# Arrow & TypeScript artifacts

> How JSON Schema becomes schema.arrow and schema.d.ts on every push.

Every `esker push` uploads two derived schema artifacts alongside the canonical `schema.json`: an Arrow IPC schema (`schema.arrow`) and a TypeScript interface (`schema.d.ts`). Both are pure functions of the published model's JSON Schema — the same input always produces the same bytes.
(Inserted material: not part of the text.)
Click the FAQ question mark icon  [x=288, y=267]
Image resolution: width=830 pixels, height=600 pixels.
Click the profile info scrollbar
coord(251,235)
If you want to consume these artifacts yourself, the rules below tell you what to expect.

## Arrow

`schema.arrow` is the Arrow IPC-serialized `pa.Schema` for the published parquet. The same schema the parquet writer was opened with — so it matches the column types and nullability bit-for-bit.

### Type mapping

| JSON Schema                    | Arrow                        |
| ------------------------------ | ---------------------------- |
| `string`                       | `string()`                   |
| `string` + `format: date-time` | `timestamp('us', tz='UTC')`  |
| `string` + `format: date`      | `date32()`                   |
| `integer`                      | `int64()`                    |
| `number`                       | `float64()`                  |
| `boolean`                      | `bool_()`                    |
| `array<inner>`                 | `list_(<inner>)`             |
| `anyOf: [T, null]`             | `<T>`, field marked nullable |

Other `string` formats (`uuid`, `uri`) fall through to `string()`. Pydantic validates the format on construction; parquet stores plain text.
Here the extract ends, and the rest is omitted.